Write out every line of the material below word for word, leaving out the pictures.

Material ->
##########
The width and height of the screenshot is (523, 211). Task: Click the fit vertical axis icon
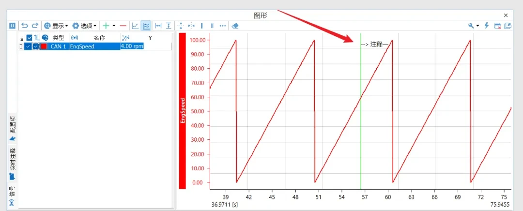pyautogui.click(x=169, y=26)
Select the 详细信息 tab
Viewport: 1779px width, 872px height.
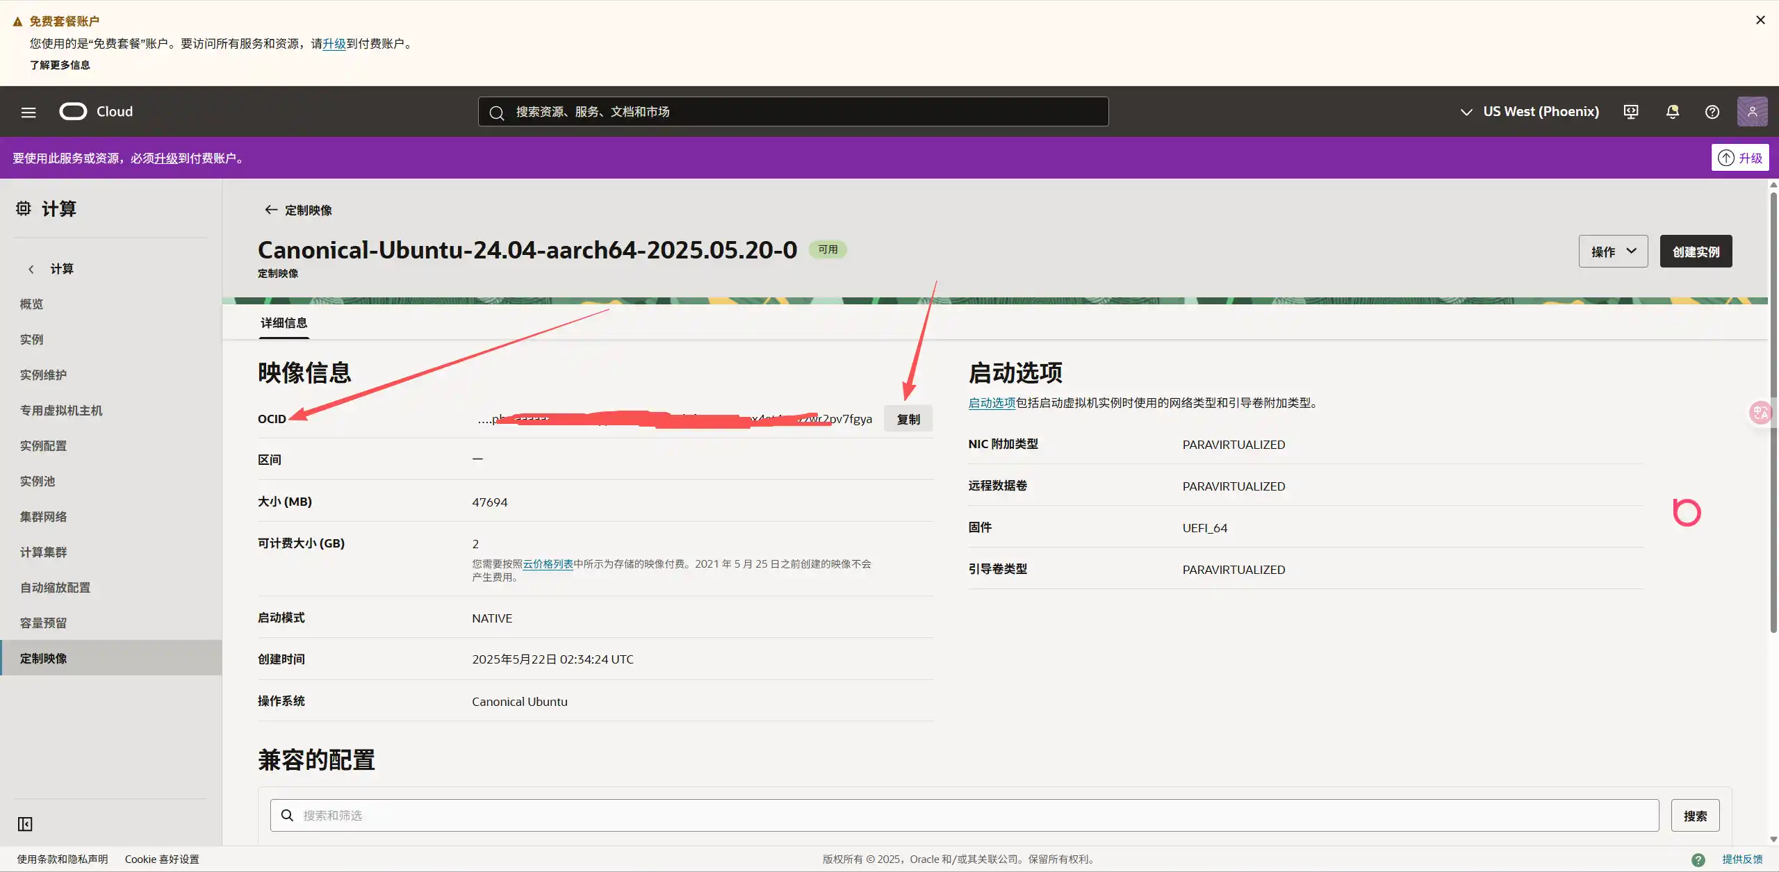(284, 323)
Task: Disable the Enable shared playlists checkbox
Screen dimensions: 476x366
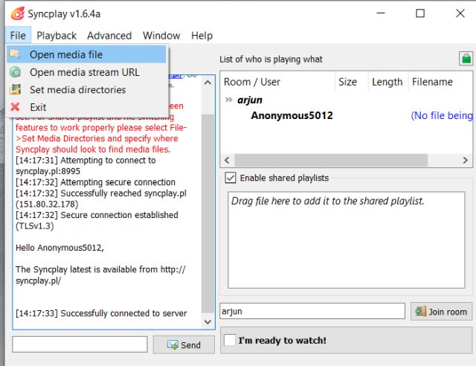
##########
Correct result ->
The width and height of the screenshot is (523, 211). Task: Click the fit vertical axis icon
pyautogui.click(x=169, y=26)
Select the 详细信息 tab
Viewport: 1779px width, 872px height.
(284, 323)
Task: Disable the Enable shared playlists checkbox
Screen dimensions: 476x366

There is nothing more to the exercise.